— GOAL OF THE EXERCISE —
Quote verbatim the section of the rows that opens with the line containing "Screen dimensions: 889x616" and closes with the line containing "Action: click(11, 37)". Include both of those lines.

══════════════════════════════

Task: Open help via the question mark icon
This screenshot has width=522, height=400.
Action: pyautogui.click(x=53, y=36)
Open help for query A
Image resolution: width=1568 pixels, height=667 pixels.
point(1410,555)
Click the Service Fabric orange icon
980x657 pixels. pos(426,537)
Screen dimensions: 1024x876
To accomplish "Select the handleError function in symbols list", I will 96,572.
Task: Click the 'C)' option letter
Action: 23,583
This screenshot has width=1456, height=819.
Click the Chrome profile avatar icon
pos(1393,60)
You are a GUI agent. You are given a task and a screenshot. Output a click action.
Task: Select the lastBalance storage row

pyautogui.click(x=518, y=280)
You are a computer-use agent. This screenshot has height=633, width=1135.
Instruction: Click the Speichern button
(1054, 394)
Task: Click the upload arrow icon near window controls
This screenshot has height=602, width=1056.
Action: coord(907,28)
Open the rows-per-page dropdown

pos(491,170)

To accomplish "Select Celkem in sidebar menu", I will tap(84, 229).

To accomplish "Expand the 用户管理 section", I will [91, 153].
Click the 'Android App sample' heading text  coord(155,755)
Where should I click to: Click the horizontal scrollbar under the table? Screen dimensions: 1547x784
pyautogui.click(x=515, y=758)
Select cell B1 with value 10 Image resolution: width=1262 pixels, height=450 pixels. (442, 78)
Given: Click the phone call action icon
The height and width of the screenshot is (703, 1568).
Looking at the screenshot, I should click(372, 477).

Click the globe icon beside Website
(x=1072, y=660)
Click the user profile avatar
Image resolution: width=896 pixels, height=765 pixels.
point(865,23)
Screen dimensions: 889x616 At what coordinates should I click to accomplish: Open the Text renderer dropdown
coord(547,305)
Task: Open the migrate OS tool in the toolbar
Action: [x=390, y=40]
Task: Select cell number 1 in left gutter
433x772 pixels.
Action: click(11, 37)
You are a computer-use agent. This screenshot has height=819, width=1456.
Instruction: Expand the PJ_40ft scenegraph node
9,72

══════════════════════════════

— EXERCISE RESULT —
Screen dimensions: 889x616 At what coordinates should I click to accomplish: Open the Text renderer dropdown
coord(547,305)
Task: Open the migrate OS tool in the toolbar
Action: [x=390, y=40]
Task: Select cell number 1 in left gutter
433x772 pixels.
Action: click(11, 37)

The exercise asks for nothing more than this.